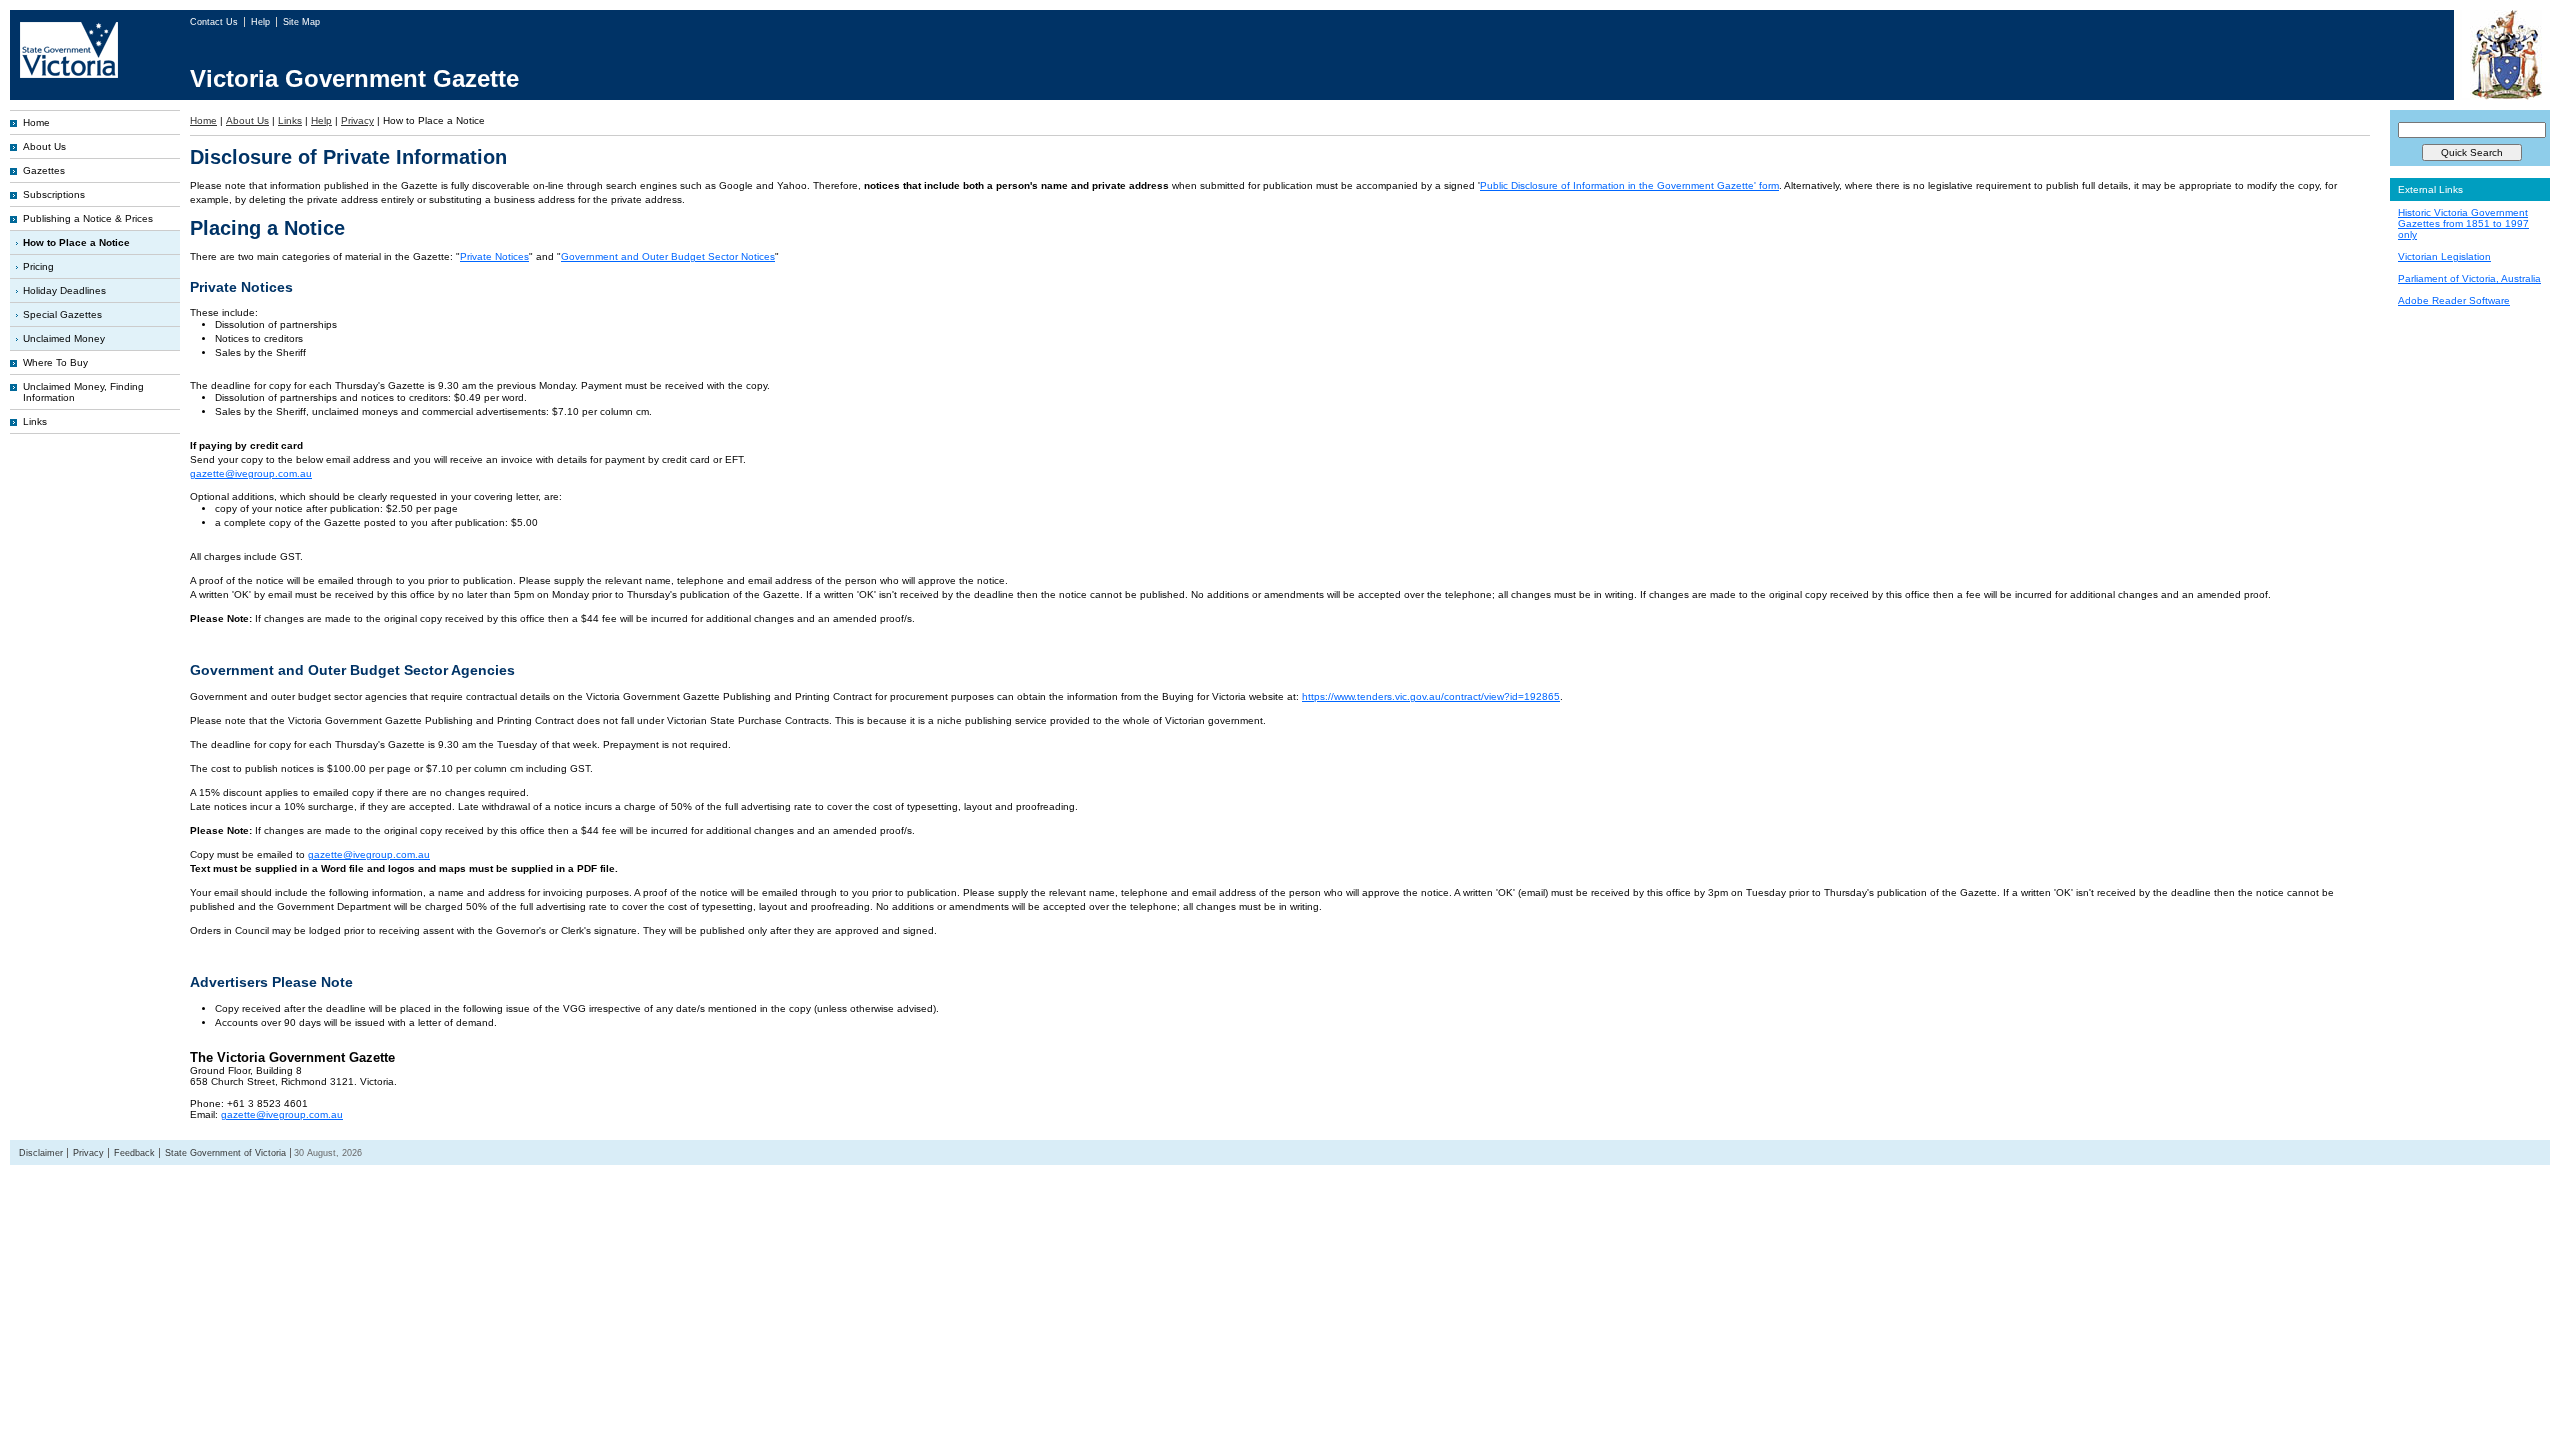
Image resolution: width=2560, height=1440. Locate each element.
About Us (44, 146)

____

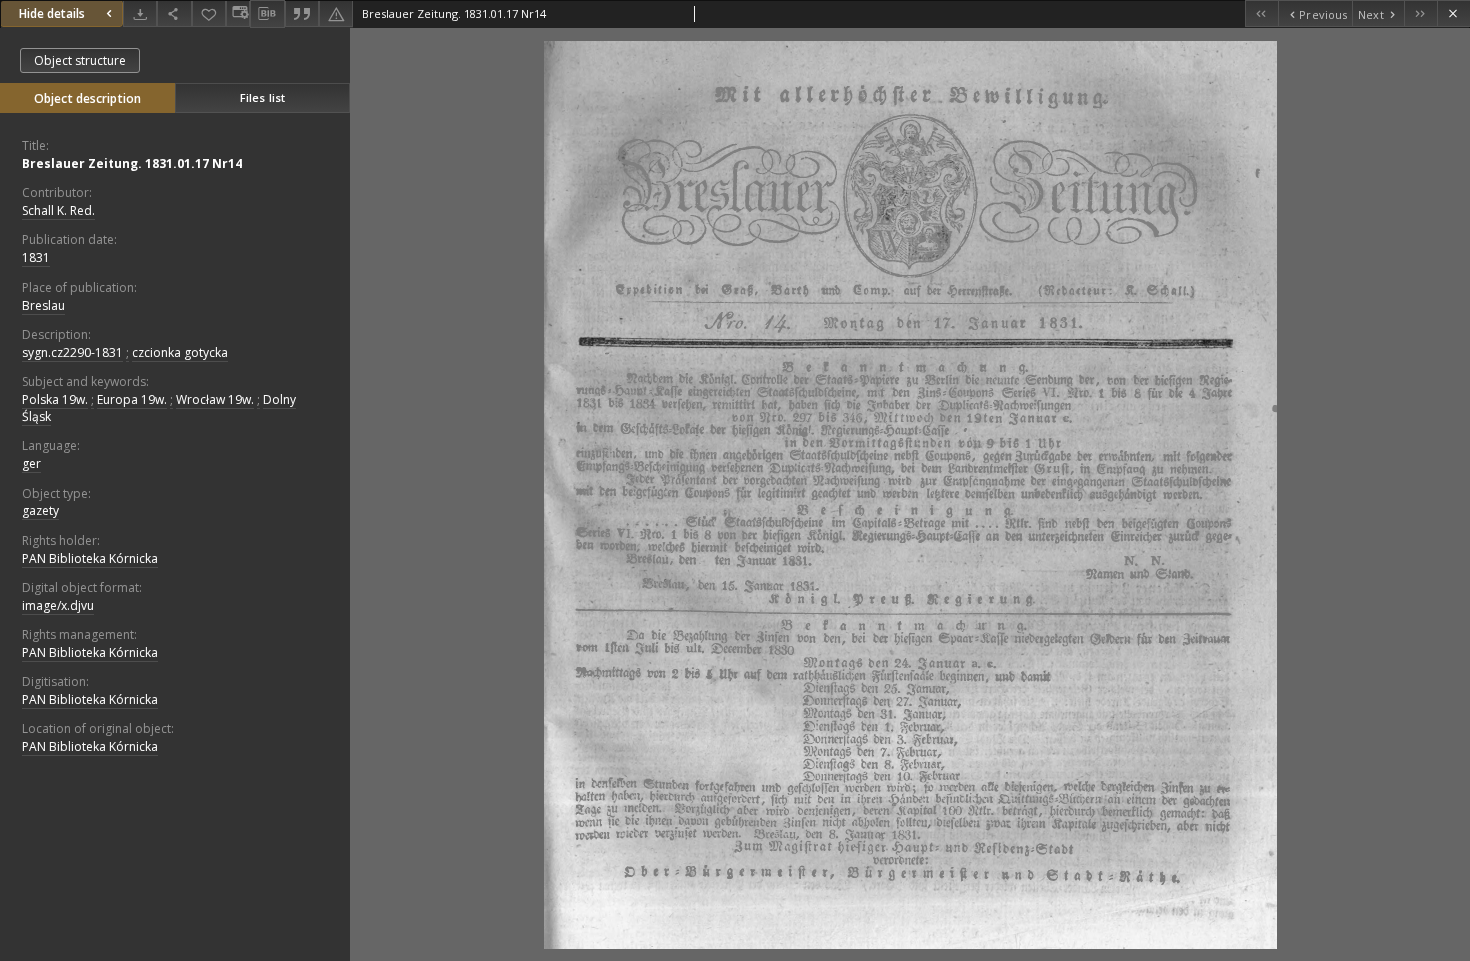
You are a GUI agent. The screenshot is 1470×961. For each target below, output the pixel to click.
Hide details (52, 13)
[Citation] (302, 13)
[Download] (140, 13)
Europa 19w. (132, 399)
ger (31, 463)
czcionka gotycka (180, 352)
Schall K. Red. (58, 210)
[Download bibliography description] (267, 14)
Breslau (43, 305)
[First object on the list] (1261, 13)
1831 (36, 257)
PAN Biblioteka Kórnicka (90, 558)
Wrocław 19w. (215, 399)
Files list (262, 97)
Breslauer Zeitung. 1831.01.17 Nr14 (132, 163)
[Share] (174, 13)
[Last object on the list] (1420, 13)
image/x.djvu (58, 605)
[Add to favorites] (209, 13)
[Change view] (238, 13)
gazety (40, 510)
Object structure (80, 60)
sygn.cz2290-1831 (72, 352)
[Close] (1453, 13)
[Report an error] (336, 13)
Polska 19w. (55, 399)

____

## TASK GOAL
Copy out only the lines above from the one with "Object structure (80, 60)" to the one with "Polska 19w. (55, 399)", inclusive, exactly as they stand.

## TASK RESULT
Object structure (80, 60)
sygn.cz2290-1831 (72, 352)
[Close] (1453, 13)
[Report an error] (336, 13)
Polska 19w. (55, 399)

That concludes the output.